Im Zentrum der Auseinandersetzung steht die Frage, wofür die erwarteten Mehreinnahmen verwendet werden. Günther teilt die Linie von Bayerns Ministerpräsident Markus Söder (CSU), wonach die Zuckerabgabe nicht zum Stopfen von Haushaltslöchern genutzt werden dürfe. Stattdessen müssten die Mittel der Gesundheit von Kindern und Jugendlichen zugutekommen.

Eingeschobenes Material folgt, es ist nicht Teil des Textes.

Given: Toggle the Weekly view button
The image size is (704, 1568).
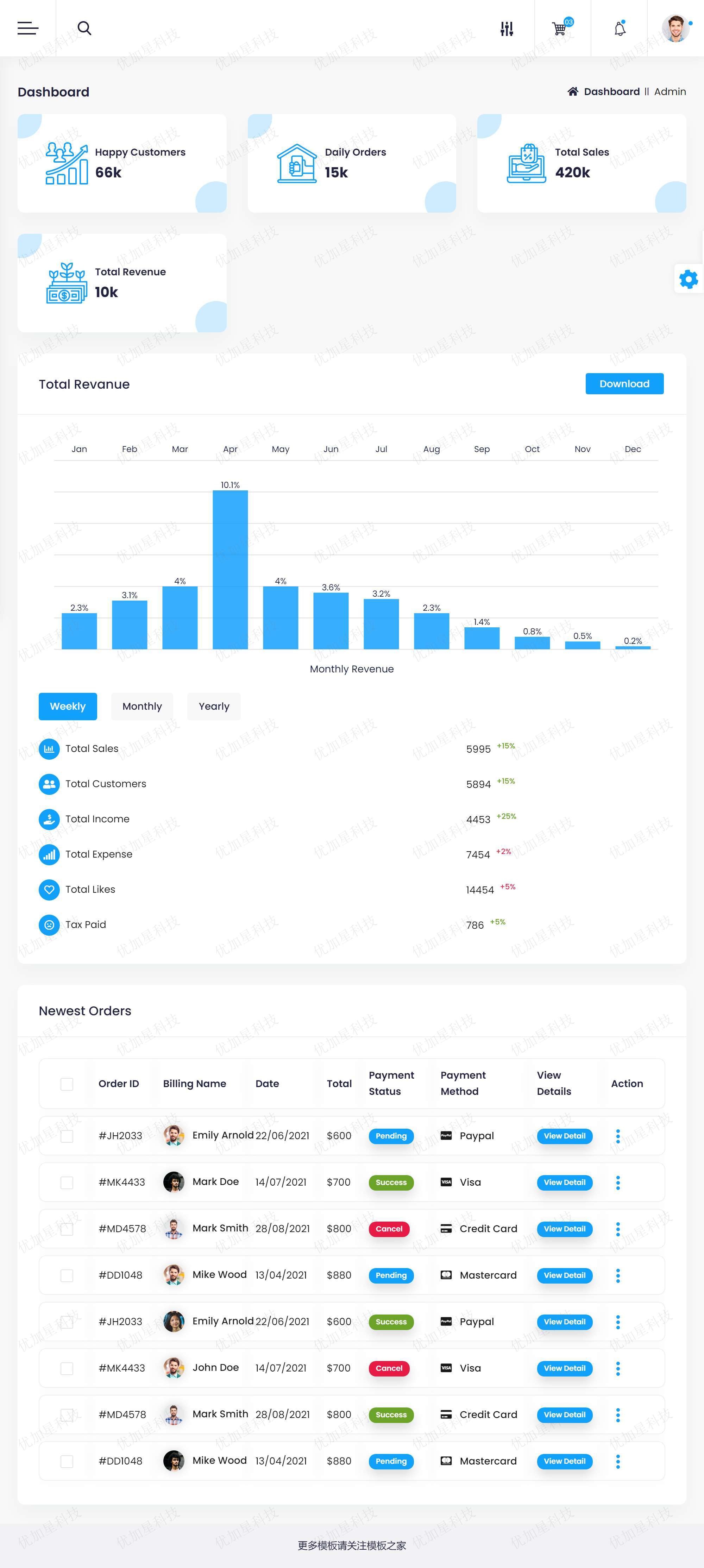Looking at the screenshot, I should coord(66,706).
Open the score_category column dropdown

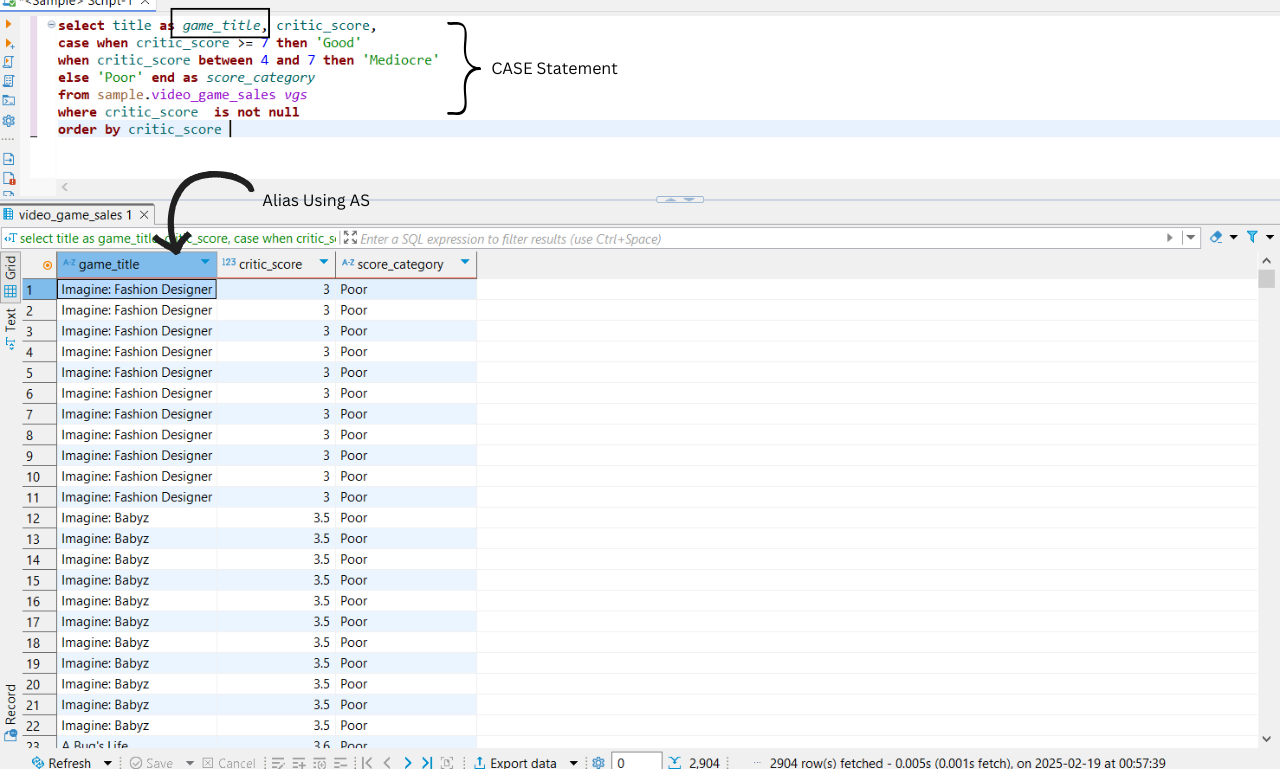pyautogui.click(x=466, y=264)
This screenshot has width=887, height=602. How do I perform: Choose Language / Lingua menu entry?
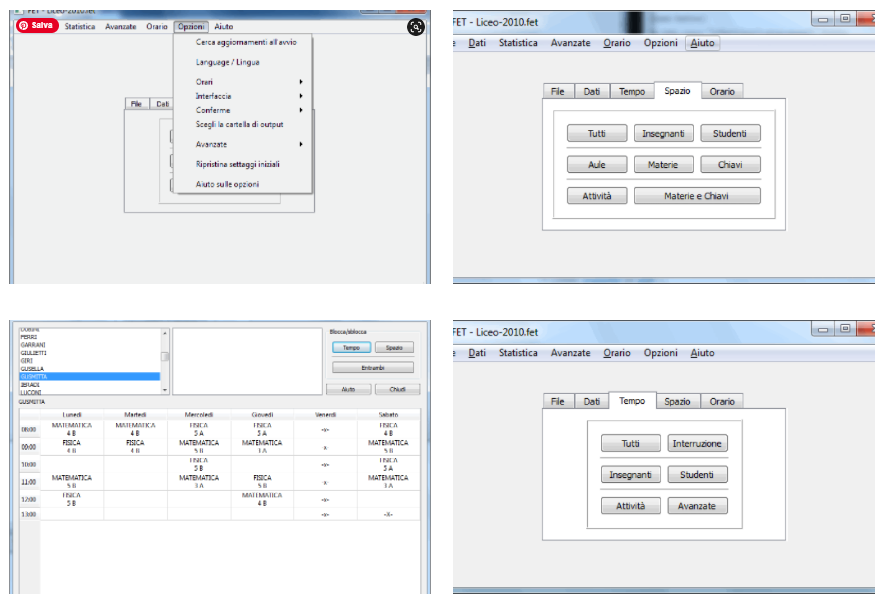[227, 62]
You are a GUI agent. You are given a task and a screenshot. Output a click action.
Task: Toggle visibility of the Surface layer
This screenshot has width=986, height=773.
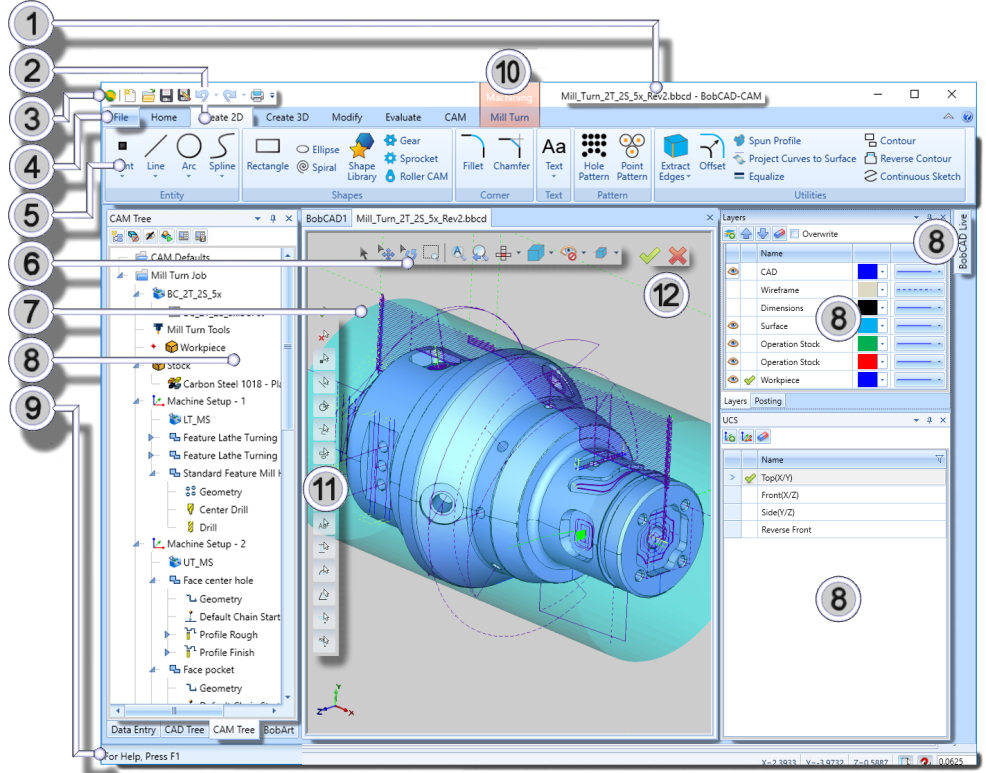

Befürworter argumentieren, dass eine zweckgebundene Verwendung etwa für Präventionsprogramme und Ernährungsaufklärung die Akzeptanz einer solchen Steuer stärken könnte.

Aus Kreisen des Bundesfinanzministeriums heißt es indes, die Zuckerabgabe sei Teil eines breiteren Konsolidierungskurses. Neben der neuen Abgabe auf zuckergesüßte Produkte sind demnach eine Erhöhung der Alkohol- und Tabaksteuer sowie der Abbau von Finanzhilfen vorgesehen, um den Bundeshaushalt zu stabilisieren. Parallel dazu arbeitet eine Kommission unter Leitung von Gesundheitsministerin Nina Warken an einer Reform der gesetzlichen Krankenversicherung und empfiehlt unter anderem eine gestaffelte Steuer auf zuckergesüßte Erfrischungsgetränke wie Colas und Limonaden.

Die politische Stimmung zu dem Thema hat sich in kurzer Zeit deutlich verschoben. Noch im Februar war ein ähnlicher Vorschlag auf einem CDU-Parteitag als „grüne Bevormundungspolitik“ abgelehnt worden. Angesichts der angespannten Haushaltslage und der anhaltenden Debatte über ernährungsbedingte Krankheiten flammt die Diskussion nun wieder auf. Ob die Zuckerabgabe am Ende primär als Instrument der Gesundheitsförderung oder als Baustein der Haushaltskonsolidierung wahrgenommen wird, hängt maßgeblich davon ab, ob die Bundesregierung den Forderungen nach einer klaren Zweckbindung der Einnahmen folgt.